Today is Mother’s day 2014. It is a reminder to me of my mother’s
passing in August 1998. I was her one and only son, her pride and joy. One of my
more memorable pictures of her (and me) was taken at my installation in Battle
Creek in late 1973. She was so happy for me to return to Michigan after living
out-of-state for twenty-eight years.
I left home to attend Anderson College in the summer of 1945. I did a short hitch in the Air Force, spent 3.5 years in Portland, and followed that with more than twenty years of pioneer pastoring. During those years she
saw very little of her son, except mini-visits during the annual pilgrimage to
Anderson, when my wife insisted that I visit my home.
My parents met when mother moved into town to board with
Uncle Dick and Aunt Addie. She and her mother [divorced] had moved from the
northern coast of the lower peninsula and returned to G’ma Knapp’s home area between Lacota and Grand Junction.
This 15-year-old Baptist girl moved into South Haven to attend high school.
There, she met dad’s sister Treva and
visited the fledgling congregation where dad was a Sunday School Teacher and
assistant to Sebastian Michels, and the rest is history.
They married in 1926
at Mother’s Superior Street home and she helped Dad support that little church
for the next 68 years. Some of my sparse memories of those early years suggest they
were hard years of adjustment for two young kids, neither of whom came into the
marriage very well prepared, both being products of broken marriages (accidental
death in dad’s case). Their relationship was a lifetime commitment yet it was
often one-sided and filled with stress, making it difficult for me and
the two little girls that followed me.
We were nurtured within the church family, but my unlettered father ruled by
the razor strap. He meant well but when he said jump, you dared ask no more than “How high?”
without regretting it. By the time I graduated from high school, I left for
college at Anderson without ever looking back.
As I look back now, I see much that I would not wish upon anyone else;
yet they were good years. Depression years! War years!
In spite of whatever difficulties we had as a family, we
were family. We were a God-respecting family that was blessed to be in church
every time the doors opened and blessed to be part of the Saints gathering
at Grand Junction.

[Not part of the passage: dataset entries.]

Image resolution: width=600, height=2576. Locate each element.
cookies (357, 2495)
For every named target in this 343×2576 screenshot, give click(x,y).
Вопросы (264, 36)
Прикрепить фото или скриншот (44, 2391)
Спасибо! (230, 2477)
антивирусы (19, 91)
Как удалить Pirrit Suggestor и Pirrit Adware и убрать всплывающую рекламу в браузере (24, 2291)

From the moment of my conception, those were very formative
years in helping me determine my call to ministry. The church was the center of
my life from my very conception. It was not always so, but with the
accumulation of years I look back and see that dad and mother were products of
their time and I rejoice that they did as well as they did with what they could
accumulate, and with what they had to bring into their marriage.
In time I came to understand how much of a handful I
was to raise. The only model dad ever had was the sick and elderly old preacher
that mentored him in his declining years--whose life I now cherish as a “long
shadow” cast upon my life back in mid-twenties. I rejoice for the influence Saint
Sebastian wielded in the life of my father while still an unmarried teen.
Yet, it was my mother who imprinted me; first with her family resemblance, then with her quiet, shy
and reserved personality that could hide in a quiet corner and read a book
while the world wanders past. If it could be done, she would avoid conflict,
but she was fearless of work. She was faithful and persevering. She was
sufficiently proud of my becoming a Pastor that she took special interest in
mothering young pastoral couples. Bill and Effie Gibb came to America from
Scotland via Gulf-Coast Bible College and they never forgot “Ruthie” and how
she mothered them and looked after their special needs. She loved them like she loved me.
Many were the years when I took home quarts of canned peaches,
especially prepared for me by my mother. When she took up baking bread, I again
became the beneficiary. Many such blessings became happy memories when she
completed her eternal commencement in August 1998; yet she found otherways to enhance
my research when I was preparing to write my first small book in 2000, Saint Sebastian – The Long Shadow.
I am especially indebted to her former pastor, Harold Davis
for two walnut plaques he presented her during his years in South Haven. In
1993 she received recognition as the first honoree of their VISIONARY HALL OF
FAME, First Church of God, South Haven, MI. In 1995 she received MOTHER OF THE
YEAR honors. Many lessons she quietly observed from my ministry elsewhere, she
translated into support of her pastoral family at the home church.
She made a
difference in her little world. Based on numerous conversations with my friend Bob
Bodfish of that congregation, I know Bob and his wife would concur with a hearty “Amen!” I can only hope that I have made as much difference in my world with what I have, as she did in her world with what she had.